The 2017 Ventureburn Tech Startup Survey found that successful startup founders are still most likely to be white males from the Western Cape and that while the number of black startups in the country is up, they are struggling with 61% of black startups yet to generate an income because they are either still working on their concept or are still in the seed stage – compared to 30% of white startups.
In 2017 the I’M IN accelerator launched to help change the fortunes of black-owned tech startups.
“The I’M IN accelerator seeks to transform South Africa’s ICT sector by funding a pipeline of black-owned, high-growth potential startups,” says Bernard Moshabane, the accelerator’s growth hacking specialist and founder of PR & Digital Marketing Agency, The DefintivEdge.
I’M IN’s inaugural cohort launched in September 2017 with 10 startups. Earlier this year they announced that they intend to launch an all-women cohort of the programme.
A career in tech has only in the last 10 – 15 years become exciting to pursue
Moshabane says the good news is the tech sector is attracting more attention. “The lucrative opportunities in the tech sector coupled with the attractive work environment i.e. flexible hours/remote work is a big drawcard for young black students looking to decide what career path to pursue,” says Moshabane.
Despite this, much still has to be done to develop both the necessary tech skills needed and attract existing black tech talent into entrepreneurship.
One of the factors holding black entrepreneurs back is many cannot afford to take the leap into entrepreneurship because of the financial burden that it presents, says Moshabane.
Our local startup ecosystem is in its infancy and funding opportunities for seed stage businesses are scarce, making it difficult for tech practioners to consider leaving their comfortable corporate jobs to risk it all by launching a startup of their own,” says Moshabane.
This is a major hurdle and one that is beginning to be considered more seriously.
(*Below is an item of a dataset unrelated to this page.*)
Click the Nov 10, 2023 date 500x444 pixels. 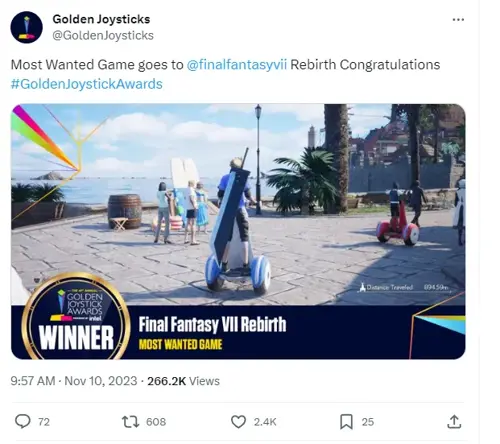[x=101, y=381]
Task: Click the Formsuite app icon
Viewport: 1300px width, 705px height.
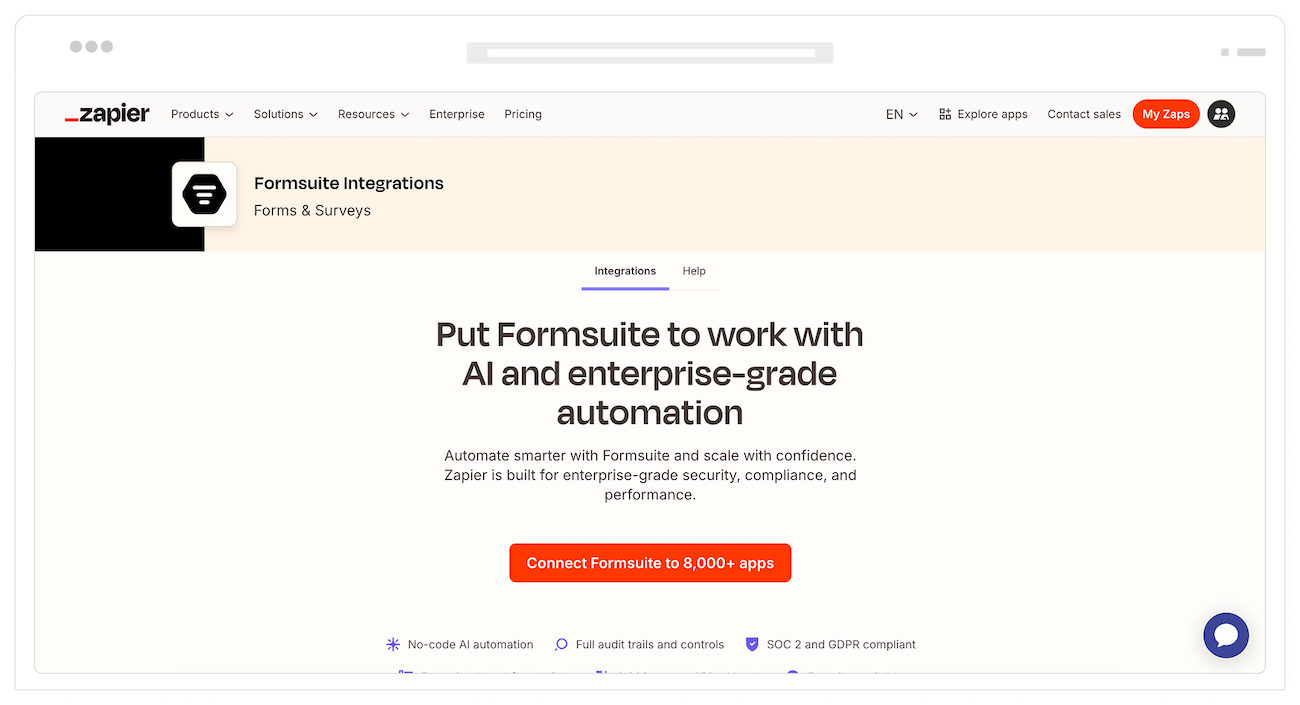Action: (204, 194)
Standard Bank this year launched a campaign that aims to offer a “soft landing” for entrepreneurs. They are offering to provide young budding entrepreneurs with funding equivalent to as much as one year’s salary in order to encourage them to take the plunge and start their own business without the fear of losing their monthly income.
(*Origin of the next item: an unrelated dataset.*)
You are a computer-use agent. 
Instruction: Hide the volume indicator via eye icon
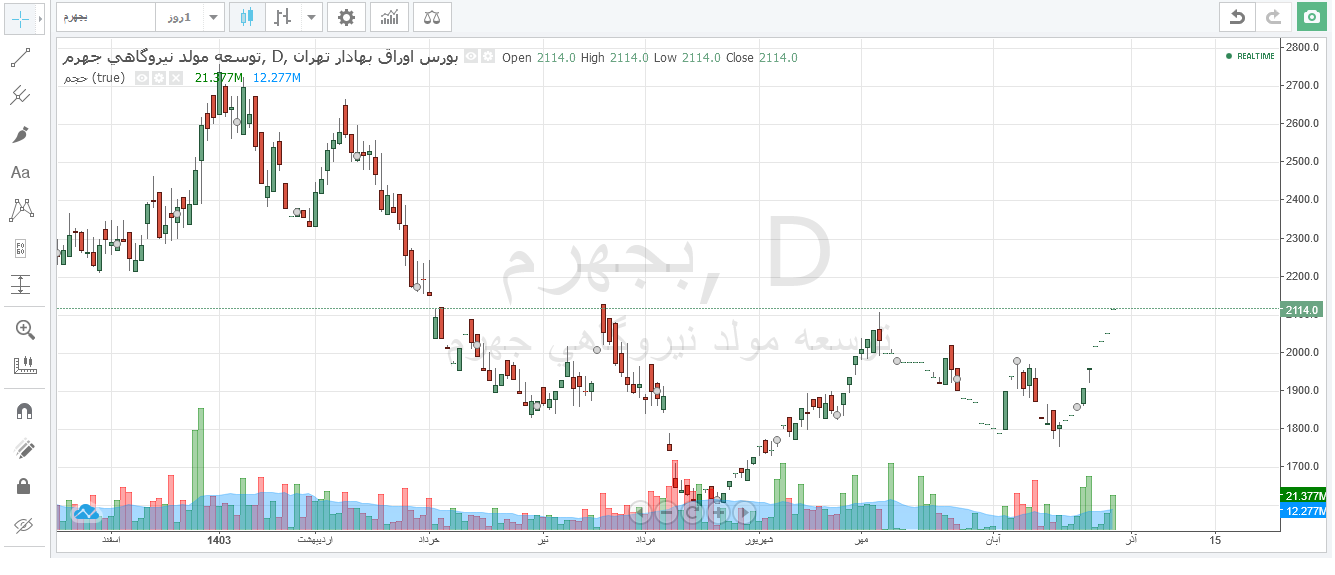142,77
We speak to Moshabane about tech’s pipeline problem and possible solutions.
Q: Why has there been such a lack of black tech talent so far?
The local tech scene has previously been dominated by white, male-owned tech companies for a number of reasons, some of which include: the tech sector was only accessible to the lucky few that could afford to study IT-related courses at a tertiary level.
A career in tech has only in the last 10 – 15 years become exciting to pursue, meaning that only now are we seeing millennials in the tech space blossom, especially the few black aficionados.
Q: How is this changing?
Transformation has played a major role in putting a spotlight on the lack of black practitioners in tech and has motivated a number of corporations in telecommunications, ICT and banking to launch a number of initiatives targeted at developing young black talent to introduce into the tech sector.
Q: What opportunities are black techpreneurs waking up to?
Enterprise and supplier development has opened up the value chains of large corporations looking to transform their supply chain, specifically for small businesses who offer tech-related products and services.
Black techpreneurs who possess highly sought after development skills are now at the forefront of corporations seeking the latest enterprise solutions and smart innovations to use internally or even acquire and onsell onto their own customers. Multiple technology incubation programs and growth funds have also blossomed in recent years to assist black techpreneurs to build scalable solutions for high growth markets.
Q: What can be done to encourage more black people to step out of the corporate world and into tech/entrepreneurship?
A lot of talent is held in the corporate world as a result of the high salaries and perks corporates generally offer to highly skilled tech practitioners, especially black tech practitioners.
Many black tech practitioners who possess 10+ years of work experience have responsibilities that require high paying salaries to maintain e.g. children in private schools, expensive bonds and cars, etc.
More corporates must explore how to use their enterprise and supplier development funding to unlock the seed funding space with lower thresholds for eligibility i.e. startups with great technology, but with little to no traction must qualify for such funding.
All in all, in order for the tech sector to see more startup success stories coming to the forefront (real startups making real revenues), investment into the development of tech skills and early stage tech startups must be a priority.